The nerves that supply the muscles and skin in the upper extremity leave the spinal cord in a complicated organization of nerve fibers, roots and bundles which is termed the brachial plexus. In the neck the brachial plexus lies between two small, tight, fibrous-like muscles which are called the anterior and middle scalene muscles. These muscles attach to the first rib in the front of the chest, and the transverse processes at the cervical vertebrae at the side of the neck. These muscles, especially when they become tight, compress the brachial plexus in the region of the neck. This compression is termed thoracic outlet syndrome.

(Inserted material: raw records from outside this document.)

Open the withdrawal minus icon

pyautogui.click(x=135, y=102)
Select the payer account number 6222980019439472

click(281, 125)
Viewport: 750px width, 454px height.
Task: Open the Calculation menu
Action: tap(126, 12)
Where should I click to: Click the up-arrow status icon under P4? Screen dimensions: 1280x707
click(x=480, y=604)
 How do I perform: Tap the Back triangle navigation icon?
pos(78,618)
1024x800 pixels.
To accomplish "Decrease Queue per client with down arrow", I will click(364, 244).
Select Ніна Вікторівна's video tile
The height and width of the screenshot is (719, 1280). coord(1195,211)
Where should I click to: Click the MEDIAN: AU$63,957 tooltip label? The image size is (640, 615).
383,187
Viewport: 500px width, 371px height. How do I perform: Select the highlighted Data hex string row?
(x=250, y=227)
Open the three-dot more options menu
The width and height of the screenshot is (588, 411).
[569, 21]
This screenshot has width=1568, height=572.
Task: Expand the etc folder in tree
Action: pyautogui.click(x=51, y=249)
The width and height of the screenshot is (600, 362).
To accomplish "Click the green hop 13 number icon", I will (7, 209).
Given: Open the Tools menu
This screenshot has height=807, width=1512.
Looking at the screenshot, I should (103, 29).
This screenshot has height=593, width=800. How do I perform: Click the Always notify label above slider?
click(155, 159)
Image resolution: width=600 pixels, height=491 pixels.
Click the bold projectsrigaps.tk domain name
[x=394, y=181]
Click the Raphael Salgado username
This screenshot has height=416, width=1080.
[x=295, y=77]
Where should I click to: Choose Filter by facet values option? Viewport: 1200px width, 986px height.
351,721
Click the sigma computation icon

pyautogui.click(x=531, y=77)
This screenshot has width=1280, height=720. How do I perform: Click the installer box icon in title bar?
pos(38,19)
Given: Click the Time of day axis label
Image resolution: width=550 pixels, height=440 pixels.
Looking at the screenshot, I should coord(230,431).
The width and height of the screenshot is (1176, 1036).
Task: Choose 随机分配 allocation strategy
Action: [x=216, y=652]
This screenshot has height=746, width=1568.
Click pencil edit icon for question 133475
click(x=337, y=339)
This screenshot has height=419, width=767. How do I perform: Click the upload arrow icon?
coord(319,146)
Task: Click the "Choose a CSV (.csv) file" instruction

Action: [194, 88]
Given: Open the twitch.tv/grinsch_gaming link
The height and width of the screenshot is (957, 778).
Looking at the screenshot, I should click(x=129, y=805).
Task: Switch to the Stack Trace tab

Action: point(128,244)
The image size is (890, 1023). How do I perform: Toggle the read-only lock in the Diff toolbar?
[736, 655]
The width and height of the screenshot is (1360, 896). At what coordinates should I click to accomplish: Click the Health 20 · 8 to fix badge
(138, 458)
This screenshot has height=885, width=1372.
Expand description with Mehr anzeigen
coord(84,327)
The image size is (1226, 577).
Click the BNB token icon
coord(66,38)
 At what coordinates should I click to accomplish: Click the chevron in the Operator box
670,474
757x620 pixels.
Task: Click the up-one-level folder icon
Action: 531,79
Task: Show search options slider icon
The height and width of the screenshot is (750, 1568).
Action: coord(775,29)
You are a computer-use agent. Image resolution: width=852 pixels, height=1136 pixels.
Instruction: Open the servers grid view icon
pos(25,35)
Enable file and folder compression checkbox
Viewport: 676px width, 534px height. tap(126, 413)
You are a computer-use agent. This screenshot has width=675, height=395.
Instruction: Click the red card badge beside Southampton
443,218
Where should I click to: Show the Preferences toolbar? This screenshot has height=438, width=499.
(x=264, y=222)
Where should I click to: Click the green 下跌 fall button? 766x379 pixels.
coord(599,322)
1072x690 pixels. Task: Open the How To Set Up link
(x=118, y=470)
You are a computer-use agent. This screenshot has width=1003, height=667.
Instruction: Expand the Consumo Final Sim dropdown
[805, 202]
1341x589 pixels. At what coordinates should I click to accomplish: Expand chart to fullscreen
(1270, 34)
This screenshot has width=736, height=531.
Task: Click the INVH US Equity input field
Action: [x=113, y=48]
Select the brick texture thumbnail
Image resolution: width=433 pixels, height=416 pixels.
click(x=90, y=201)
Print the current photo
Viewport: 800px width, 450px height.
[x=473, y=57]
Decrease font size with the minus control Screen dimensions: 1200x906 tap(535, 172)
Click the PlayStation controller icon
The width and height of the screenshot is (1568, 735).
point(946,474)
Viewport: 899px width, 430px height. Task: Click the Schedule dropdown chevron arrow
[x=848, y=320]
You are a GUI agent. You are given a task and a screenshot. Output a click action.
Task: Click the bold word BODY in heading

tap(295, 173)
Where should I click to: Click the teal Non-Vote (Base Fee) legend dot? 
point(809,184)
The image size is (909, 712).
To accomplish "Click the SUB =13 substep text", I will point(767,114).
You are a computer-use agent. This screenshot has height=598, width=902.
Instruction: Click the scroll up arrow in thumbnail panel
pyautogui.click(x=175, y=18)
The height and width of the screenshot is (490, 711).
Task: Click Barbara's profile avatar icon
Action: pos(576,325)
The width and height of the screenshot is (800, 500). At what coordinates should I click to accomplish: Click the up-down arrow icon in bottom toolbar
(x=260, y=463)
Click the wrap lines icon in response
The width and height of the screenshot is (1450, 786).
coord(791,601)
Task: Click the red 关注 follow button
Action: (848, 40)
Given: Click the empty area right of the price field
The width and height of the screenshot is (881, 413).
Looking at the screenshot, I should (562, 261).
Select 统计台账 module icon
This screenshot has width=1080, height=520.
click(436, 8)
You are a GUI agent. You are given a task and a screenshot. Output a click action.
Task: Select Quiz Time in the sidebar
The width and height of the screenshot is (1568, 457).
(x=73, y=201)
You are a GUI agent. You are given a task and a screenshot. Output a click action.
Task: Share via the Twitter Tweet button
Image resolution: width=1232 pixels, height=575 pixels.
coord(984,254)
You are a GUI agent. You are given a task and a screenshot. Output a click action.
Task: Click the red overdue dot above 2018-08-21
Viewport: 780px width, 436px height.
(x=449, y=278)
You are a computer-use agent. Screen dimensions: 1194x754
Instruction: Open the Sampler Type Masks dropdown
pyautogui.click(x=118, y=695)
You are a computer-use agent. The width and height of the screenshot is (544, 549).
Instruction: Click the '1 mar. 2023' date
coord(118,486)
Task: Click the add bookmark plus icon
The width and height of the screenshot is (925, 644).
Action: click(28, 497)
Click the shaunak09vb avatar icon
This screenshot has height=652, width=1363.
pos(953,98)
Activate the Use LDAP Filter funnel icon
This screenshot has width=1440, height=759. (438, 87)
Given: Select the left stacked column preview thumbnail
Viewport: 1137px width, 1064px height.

A job which requires continuous overhead actions may cause symptoms related brachial plexus compression within a short period of time. A person who maintains his upper extremities in a less elevated position (e.g. truck drive, computer operator) may take longer even years to develop symptoms. The cause of thoracic outlet syndrome is frequently multifactorial and may be influenced by trauma, repetitive job activities, anatomical predisposing factors and various other factors.
Patients with TOS often describe complaints similar to those with carpal and cubital tunnel syndrome. A patient with TOS is more susceptible to developing cubital and carpal tunnel and visa versa. This is susceptibility has been termed double crush syndrome.
Conservative treatment is recommended for TOS. Physical therapy is frequently useful as well as modification of job activities. Patients with TOS tend to have sloped shoulders with forward flexion of the neck and head. These problems can be addresses with therapy. Anti-inflammatories and trigger point injections may be helpful to help relieve tight muscles.
Surgery to release the nerves in the region of the thoracic outlet is difficult. It may involve the removal of the cervical rib or by decompression of the first rib resection with an incision through the armpit. Obviously, these are serious surgeries and will be used as a last resort. TOS is being recognized with greater frequencies especially with the increase in jobs that require repetitive or overhead activity and computer data entry. While surgery carries a significant risk and potential about three of four patients that have the surgery have good relief of their symptoms.
Reflex sympathetic dystrophy can be caused by repetitive trauma or basic procedures employed to correct them and can affect either upper or lower extremities.
The feet can also be affected. Tarsal tunnel syndrome and a condition similar to carpal tunnel syndrome but involving feet, as one example. Fascitias can be work related under some circumstances. Other cases, including back, neck and knee injuries especially involving recurrent herniated disc or cartilage tears in the knees can also be caused by repetitive trauma.